■ **TASK REQUIREMENTS**
Please update the records below by replacing "Locate" with "Find" throughout, leaving everything else unchanged.

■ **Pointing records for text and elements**

+---+

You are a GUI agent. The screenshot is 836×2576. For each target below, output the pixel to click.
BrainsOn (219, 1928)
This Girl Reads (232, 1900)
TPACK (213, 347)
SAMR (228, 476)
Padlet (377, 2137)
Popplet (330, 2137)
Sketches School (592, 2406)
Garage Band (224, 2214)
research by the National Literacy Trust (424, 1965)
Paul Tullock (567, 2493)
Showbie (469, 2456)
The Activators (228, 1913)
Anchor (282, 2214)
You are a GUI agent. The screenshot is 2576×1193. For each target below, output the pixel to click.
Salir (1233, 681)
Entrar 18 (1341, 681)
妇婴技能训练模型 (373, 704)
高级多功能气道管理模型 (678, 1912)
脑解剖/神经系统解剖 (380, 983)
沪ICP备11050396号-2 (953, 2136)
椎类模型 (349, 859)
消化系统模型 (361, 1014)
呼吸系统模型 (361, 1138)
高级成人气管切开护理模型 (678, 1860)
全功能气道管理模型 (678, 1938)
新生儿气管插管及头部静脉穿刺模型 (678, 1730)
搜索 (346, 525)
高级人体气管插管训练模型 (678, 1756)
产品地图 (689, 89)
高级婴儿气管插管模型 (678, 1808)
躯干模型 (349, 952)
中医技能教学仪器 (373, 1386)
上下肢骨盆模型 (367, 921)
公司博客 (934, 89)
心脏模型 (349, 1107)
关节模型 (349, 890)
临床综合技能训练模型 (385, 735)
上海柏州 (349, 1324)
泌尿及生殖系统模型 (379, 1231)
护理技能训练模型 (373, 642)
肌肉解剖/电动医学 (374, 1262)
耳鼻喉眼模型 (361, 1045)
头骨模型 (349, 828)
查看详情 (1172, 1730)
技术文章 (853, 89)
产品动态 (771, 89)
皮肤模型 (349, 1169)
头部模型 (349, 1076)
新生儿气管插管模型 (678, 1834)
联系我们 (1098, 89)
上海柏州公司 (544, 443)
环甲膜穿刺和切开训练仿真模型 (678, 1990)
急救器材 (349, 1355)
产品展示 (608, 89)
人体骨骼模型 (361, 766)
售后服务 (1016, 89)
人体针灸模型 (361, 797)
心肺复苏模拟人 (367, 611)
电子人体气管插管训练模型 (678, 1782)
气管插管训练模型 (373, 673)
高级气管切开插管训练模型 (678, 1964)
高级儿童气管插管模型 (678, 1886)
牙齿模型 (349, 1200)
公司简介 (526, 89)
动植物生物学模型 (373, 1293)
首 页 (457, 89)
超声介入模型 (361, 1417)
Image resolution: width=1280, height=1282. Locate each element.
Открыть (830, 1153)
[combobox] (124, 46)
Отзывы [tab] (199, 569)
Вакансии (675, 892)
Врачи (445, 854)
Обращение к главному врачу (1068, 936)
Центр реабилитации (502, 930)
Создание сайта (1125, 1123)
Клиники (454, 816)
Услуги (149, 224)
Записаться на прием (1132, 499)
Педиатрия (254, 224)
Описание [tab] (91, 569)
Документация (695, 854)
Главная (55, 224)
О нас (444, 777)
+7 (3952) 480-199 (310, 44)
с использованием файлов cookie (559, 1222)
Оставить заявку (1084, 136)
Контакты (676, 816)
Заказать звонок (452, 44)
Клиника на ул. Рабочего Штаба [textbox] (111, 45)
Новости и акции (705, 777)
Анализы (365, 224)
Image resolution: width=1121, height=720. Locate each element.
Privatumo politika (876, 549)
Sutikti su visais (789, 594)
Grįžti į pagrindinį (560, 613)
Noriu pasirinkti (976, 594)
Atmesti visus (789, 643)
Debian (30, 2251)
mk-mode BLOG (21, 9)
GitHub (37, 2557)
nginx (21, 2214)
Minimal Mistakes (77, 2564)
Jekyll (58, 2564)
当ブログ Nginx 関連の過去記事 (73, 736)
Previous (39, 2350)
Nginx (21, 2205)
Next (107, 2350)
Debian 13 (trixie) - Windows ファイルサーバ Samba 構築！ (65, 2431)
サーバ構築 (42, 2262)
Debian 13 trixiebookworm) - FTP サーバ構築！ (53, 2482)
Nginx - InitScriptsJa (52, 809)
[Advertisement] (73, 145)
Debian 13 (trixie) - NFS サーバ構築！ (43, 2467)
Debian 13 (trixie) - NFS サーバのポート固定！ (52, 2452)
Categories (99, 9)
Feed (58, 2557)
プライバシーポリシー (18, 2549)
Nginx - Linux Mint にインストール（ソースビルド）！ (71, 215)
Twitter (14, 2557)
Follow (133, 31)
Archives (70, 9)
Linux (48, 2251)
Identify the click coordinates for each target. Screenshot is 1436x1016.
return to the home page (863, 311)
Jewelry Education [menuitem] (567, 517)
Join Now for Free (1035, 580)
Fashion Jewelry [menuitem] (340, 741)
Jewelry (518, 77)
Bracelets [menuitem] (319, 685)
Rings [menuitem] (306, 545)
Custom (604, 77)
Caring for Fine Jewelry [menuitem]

+---+

■ **RESULT OF THE TASK**
You are a GUI agent. The screenshot is 836×2576. For each target below, output the pixel to click.
BrainsOn (219, 1928)
This Girl Reads (232, 1900)
TPACK (213, 347)
SAMR (228, 476)
Padlet (377, 2137)
Popplet (330, 2137)
Sketches School (592, 2406)
Garage Band (224, 2214)
research by the National Literacy Trust (424, 1965)
Paul Tullock (567, 2493)
Showbie (469, 2456)
The Activators (228, 1913)
Anchor (282, 2214)
You are a GUI agent. The screenshot is 2576×1193. For each target below, output the pixel to click.
Salir (1233, 681)
Entrar 18 (1341, 681)
妇婴技能训练模型 (373, 704)
高级多功能气道管理模型 (678, 1912)
脑解剖/神经系统解剖 (380, 983)
沪ICP备11050396号-2 (953, 2136)
椎类模型 (349, 859)
消化系统模型 (361, 1014)
呼吸系统模型 (361, 1138)
高级成人气管切开护理模型 (678, 1860)
全功能气道管理模型 (678, 1938)
新生儿气管插管及头部静脉穿刺模型 (678, 1730)
搜索 (346, 525)
高级人体气管插管训练模型 (678, 1756)
产品地图 (689, 89)
高级婴儿气管插管模型 (678, 1808)
躯干模型 (349, 952)
中医技能教学仪器 (373, 1386)
上下肢骨盆模型 (367, 921)
公司博客 (934, 89)
心脏模型 (349, 1107)
关节模型 (349, 890)
临床综合技能训练模型 (385, 735)
上海柏州 (349, 1324)
泌尿及生殖系统模型 (379, 1231)
护理技能训练模型 (373, 642)
肌肉解剖/电动医学 (374, 1262)
耳鼻喉眼模型 (361, 1045)
头骨模型 (349, 828)
查看详情 (1172, 1730)
技术文章 (853, 89)
产品动态 (771, 89)
皮肤模型 (349, 1169)
头部模型 (349, 1076)
新生儿气管插管模型 (678, 1834)
联系我们 (1098, 89)
上海柏州公司 (544, 443)
环甲膜穿刺和切开训练仿真模型 (678, 1990)
急救器材 (349, 1355)
产品展示 (608, 89)
人体骨骼模型 (361, 766)
售后服务 (1016, 89)
人体针灸模型 (361, 797)
心肺复苏模拟人 (367, 611)
电子人体气管插管训练模型 (678, 1782)
气管插管训练模型 (373, 673)
高级气管切开插管训练模型 (678, 1964)
高级儿童气管插管模型 (678, 1886)
牙齿模型 (349, 1200)
公司简介 (526, 89)
动植物生物学模型 (373, 1293)
首 页 (457, 89)
超声介入模型 (361, 1417)
Image resolution: width=1280, height=1282. Find each element.
Открыть (830, 1153)
[combobox] (124, 46)
Отзывы [tab] (199, 569)
Вакансии (675, 892)
Врачи (445, 854)
Обращение к главному врачу (1068, 936)
Центр реабилитации (502, 930)
Создание сайта (1125, 1123)
Клиники (454, 816)
Услуги (149, 224)
Записаться на прием (1132, 499)
Педиатрия (254, 224)
Описание [tab] (91, 569)
Документация (695, 854)
Главная (55, 224)
О нас (444, 777)
+7 (3952) 480-199 (310, 44)
с использованием файлов cookie (559, 1222)
Оставить заявку (1084, 136)
Контакты (676, 816)
Заказать звонок (452, 44)
Клиника на ул. Рабочего Штаба [textbox] (111, 45)
Новости и акции (705, 777)
Анализы (365, 224)
Image resolution: width=1121, height=720. Find each element.
Privatumo politika (876, 549)
Sutikti su visais (789, 594)
Grįžti į pagrindinį (560, 613)
Noriu pasirinkti (976, 594)
Atmesti visus (789, 643)
Debian (30, 2251)
mk-mode BLOG (21, 9)
GitHub (37, 2557)
nginx (21, 2214)
Minimal Mistakes (77, 2564)
Jekyll (58, 2564)
当ブログ Nginx 関連の過去記事 (73, 736)
Previous (39, 2350)
Nginx (21, 2205)
Next (107, 2350)
Debian 13 (trixie) - Windows ファイルサーバ Samba 構築！ (65, 2431)
サーバ構築 (42, 2262)
Debian 13 trixiebookworm) - FTP サーバ構築！ (53, 2482)
Nginx - InitScriptsJa (52, 809)
[Advertisement] (73, 145)
Debian 13 (trixie) - NFS サーバ構築！ (43, 2467)
Debian 13 (trixie) - NFS サーバのポート固定！ (52, 2452)
Categories (99, 9)
Feed (58, 2557)
プライバシーポリシー (18, 2549)
Nginx - Linux Mint にインストール（ソースビルド）！ (71, 215)
Twitter (14, 2557)
Follow (133, 31)
Archives (70, 9)
Linux (48, 2251)
Identify the click coordinates for each target. Screenshot is 1436x1016.
return to the home page (863, 311)
Jewelry Education [menuitem] (567, 517)
Join Now for Free (1035, 580)
Fashion Jewelry [menuitem] (340, 741)
Jewelry (518, 77)
Bracelets [menuitem] (319, 685)
Rings [menuitem] (306, 545)
Custom (604, 77)
Caring for Fine Jewelry [menuitem]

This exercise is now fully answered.